В один из последних дней месяца мая Семен Романович сидел у себя в кабинете и с неудовольствием читал «Таймс». Рядом с сообщением о том, что леди Лейгфут, оставив мужа, сбежала со своим возлюбленным, он прочитал, будто легендарный атаман Платов в начале войны с Наполеоном обещал выдать свою дочь замуж за того, кто доставит ему живым или мертвым Бонапарта. Семен Романович, нахмурившись, отложил «Таймс». Он не любил, когда англичане представляли русских людей чудаками.

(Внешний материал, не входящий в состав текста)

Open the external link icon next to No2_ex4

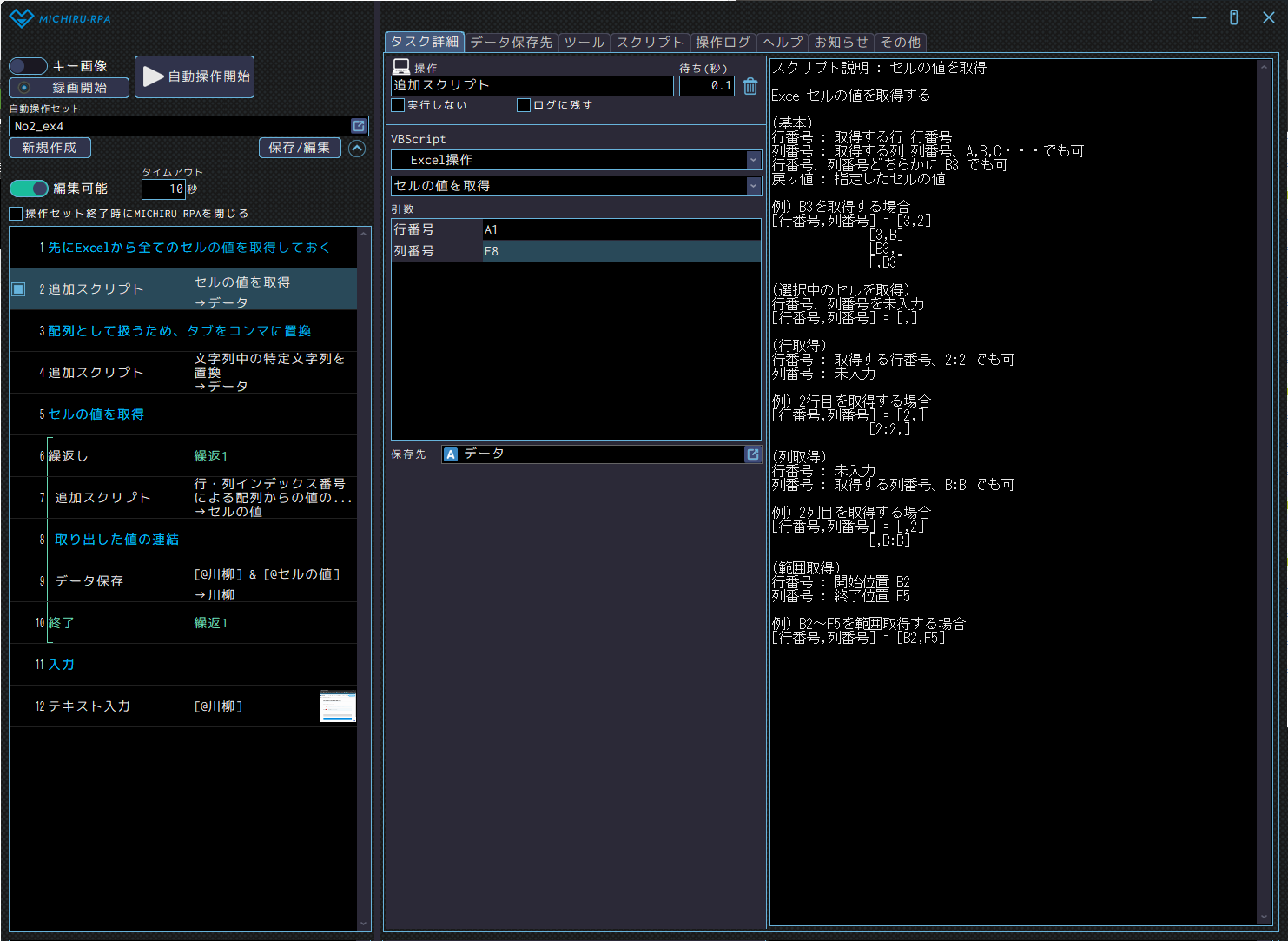pyautogui.click(x=358, y=126)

Поскучав немного, он решил позвать Касаткина, хотя никакого дела к тому у него не было. Письмо к сыну Михаилу было написано, визит супруге посла Дарье Христофоровне Ливен, сославшись на нездоровье, он перенес на будущую неделю, и об этом Дарья Христофоровна уже уведомлена. Он терпеливо ожидал Касаткина, когда вдруг послышались голоса в большой гостиной. Удивило его, что он услышал сиплый голос обычно неразговорчивого Касаткина и еще чей-то молодой и как будто знакомый голос. Потом послышались быстрые шаги по ступеням, дверь открылась…

— Уж не во сне ли я! — поднимаясь с кресла, сказал Семен Романович. — Саша. Александр Платоныч…

Можайский шагнул к Семену Романовичу и прижал его руки к груди. Старик поцеловал его в лоб. В стороне стоял умиленный Касаткин.

Можайского усадили в кресло, в то самое кресло, где он сидел три года назад, выслушивая напутственные слова Воронцова. Все вокруг было по-прежнему в этом кабинете — те же кресло и стол, сделанные руками искуснейших крепостных мастеров; эту работу англичане считали совершеннее своих Чиппинделей и Хеплуайтов.

— Какими судьбами? Надолго ли? — расспрашивал Воронцов.

Слегка запинаясь от волнения, Можайский рассказал о своей миссии. Когда он дошел до причуды Александра, рассказал о Семеновском полку, который царь пожелал показать лондонцам на параде в Гайд-парке, Касаткин поклонился и деликатно ушел, оставив Можайского наедине с Воронцовым.

— Ливен говорил мне об этой причуде. Я советовал отписать его величеству, что у англичан нет большой охоты видеть чужеземный полк на своем острове. Но Ливен не осмелился. Что ж, придется мне писать… Милостей от его величества не ожидаю, а в немилости был не раз.

Можайский вспомнил, что почти теми же словами говорил ему об отце младший Воронцов, и улыбнулся.

Семен Романович прохаживался по кабинету, заложив руки за спину, несмотря на ранний час, уже в сюртуке, причесанный, точно собирался выезжать. Он был статен, несмотря на годы, и порой глаза его, как бывало прежде, зажигались юношеским блеском.

— Это что у тебя? — осведомился он, показывая на черную повязку на лбу.

— Лейпцигская памятка.

— Ты где остановился?

— На Стрэнде. Отель «Рига».

— Мог бы и у меня… Или ты у меня теперь не служишь… Поди, будешь искать благоволения у Ливена и Ливенши?

— Я у посла еще не был, а прямо к вам.

— Ну посол-то тебя простит, а вот Дарья Христофоровна — перец. Будь с ней почтителен. Умна, ловка и зло помнит… Ну, каково же было в Париже? Кажется мне, мой благодетель более занимается чужими делами, надо бы подумать о своей стране. Россия сейчас вознеслась высоко, ее право — быть вознагражденной за принесенные ею жертвы…

«Благодетелем» Воронцов называл Александра, вернувшего ему конфискованные Павлом имения.

— Посадили на трон Людовика. Что ж, его право, как его обойдешь… Только ведь он неблагодарная скотина, весь в долгах у английских банкиров, ведь продаст нас, если уже не продал, ей-богу.